Selain Adz-Dzahabi, banyak ulama lainnya yang menjelaskan dengan penjelasan yang serupa. Diantaranya, Imamul Mufassirin Ibnu Jarir Al-Thabari (w. 310 H) rahimahullah. Beliau berkata :
فَإِنْ قَالَ لَنَا مِنْهُمْ قَائِلٌ : فَمَا أَنْتَ قَائِلٌ فِي مَعْنَى ذَلِكَ؟ قِيْلَ لَهُ : مَعْنَى ذَلِكَ مَا دَلَّ عَلَيْهِ ظَاهِرُ الْخَبَرِ، وَلَيْسَ عِنْدَنَا لِلْخَبَرِ إِلَّا التَّسْلِيْمُ وَالْإِيْمَانُ بِهِ
“Jadi jika seseorang dari mereka berkata kepada kami, “Apa pendapatmu mengenai maknanya (dari sifat tersebut) ?” Maka dijawab kepadanya, “Maknanya adalah apa yang ditunjukkan oleh zhahirnya khabar tersebut. Tidak ada (kewajiban) bagi kami terhadap khabar tersebut kecuali menerima dan mengimaninya.” (Al-Tabshîr fi Ma’ālim Al-Dîn, hal. 147].
Al-Imam Abu Ishak Asy-Syakila (w. 369 H) rahimahullah berkata :
هَذِهِ الْأَحَادِيْثُ تَلَقَّاهَا الْعُلَمَاءُ بِالْقَبُوْلِ فَلَيْسَ لِأَحَدٍ أَنْ يَمْنَعَهَا وَلَا يَتَأَوَّلَهَا وَلَا يُسْقِطَهَا لِأَنَّ الرَّسُوْلَ ﷺ لَوْ كَانَ لَهَا مَعْنًى عِنْدَهُ غَيْرُ ظَاهِرِهَا لَبَيَّنَهُ
“Hadits-hadits ini diterima dan diridhai oleh para ulama. Tidak ada seorang pun yang dapat menolaknya, mentakwilnya dan melemahkannya.

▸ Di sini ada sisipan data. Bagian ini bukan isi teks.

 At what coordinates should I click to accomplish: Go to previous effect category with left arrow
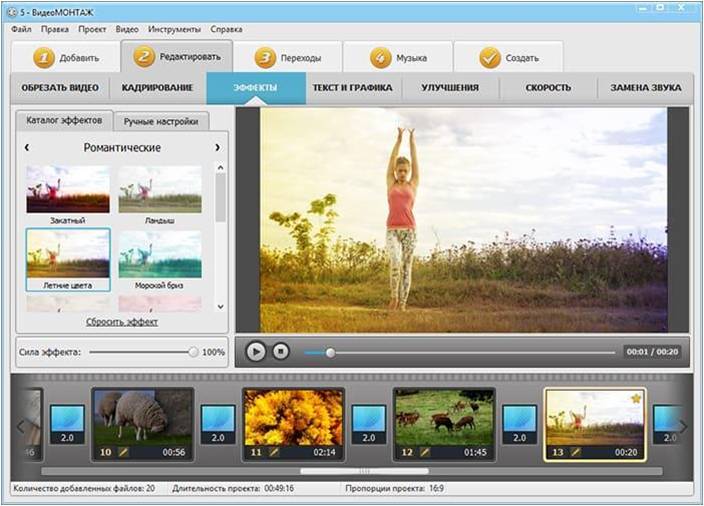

Seandainya di sisi Rasulullah -shallallāhu ‘alaihi wasallam- terdapat makna lain selain makna zhahirnya, pastilah beliau akan menjelaskannya.” (Thabaqat Al-Hanabilah, 2/135).
Al-Imam Abul Qasim Ismail Al-Asfahani Asy-Syafi’i (w. 535 H) rahimahullah  berkata,
مَذْهَبُ مَالِكٍ، وَالثَّوْرِي، وَالْأَوْزَاعِي، وَالشَّافِعِي، وَحَمَّادِ ابْنِ سَلَمَةَ، وَحَمَّادِ بْنِ زَيْدٍ، وَأَحْمَدَ، وَيَحْيَى بْنِ سَعِيْدٍ القَطَّانِ، وَعَبْدِ الرَّحْمَنِ بْنِ مَهْدِي، وَإِسْحَاقَ بْنِ رَاهَوَيْهٍ، أَنَّ صِفَاتِ اللهِ الَّتِي وَصَفَ بِهَا نَفْسَهُ، وَوَصَفَهُ بِهَا رَسُوْلُهُ، مِنَ السَّمْعِ، وَالْبَصَرِ، وَالْوَجْهِ، وَالْيَدَيْنِ، وَسَائِرِ أَوْصَافِهِ، إِنَّمَا هِيَ عَلَى ظَاهِرِهَا الْمَعْرُوْفِ الْمَشْهُوْرِ، مِنْ غَيْرِ كَيْفٍ يُتَوَهَّمُ فِيْهَا، وَلَا تَشْبِيْهٍ وَلَا تَأْوِيْلٍ
“Madzhab Malik, Ats-Tsauri, Al-Auza’i, Asy-Syafi’i, Hammad bin Salamah, Hammad bin Zaid, Ahmad, Yahya bin Sa’id Al-Qaththan, ‘Abdurrahman bin Mahdi dan Ishaq bin Rahawaih adalah bahwa sifat-sifat Allah yang Dia menyifati diri-Nya dengannya, yang dengannya pula Rasul-Nya (shallallāhu ‘alaihi wasallam) menyifati-Nya berupa sifat as-sam’u, al-bashar, al-wajh, al-yadain dan yang lainnya maka sifat-sifat tersebut adalah berdasarkan zhahirnya yang ma’ruf (dikenal/diketahui) lagi masyhur (populer) tanpa kaif dengan membayangkan-Nya, tanpa tasybih dan tanpa pula takwil.” (Dinukil oleh Al-Dzahabi dalam Al-‘Uluww, hal. 263]
Jadi, kalau ditanyakan tentang definisinya, maka sebatas dapat disebutkan padanan katanya saja, baik dengan terjemahan maupun dengan lafazh-lafazh lain sesuai dengan penafsiran Salafush Shaleh, tapi kalau ditanyakan definisi secara rincinya, maka itu telah masuk pada menanyakan kaifiyyatnya yang dilarang oleh Salafush Shaleh. Wallahu A’lam.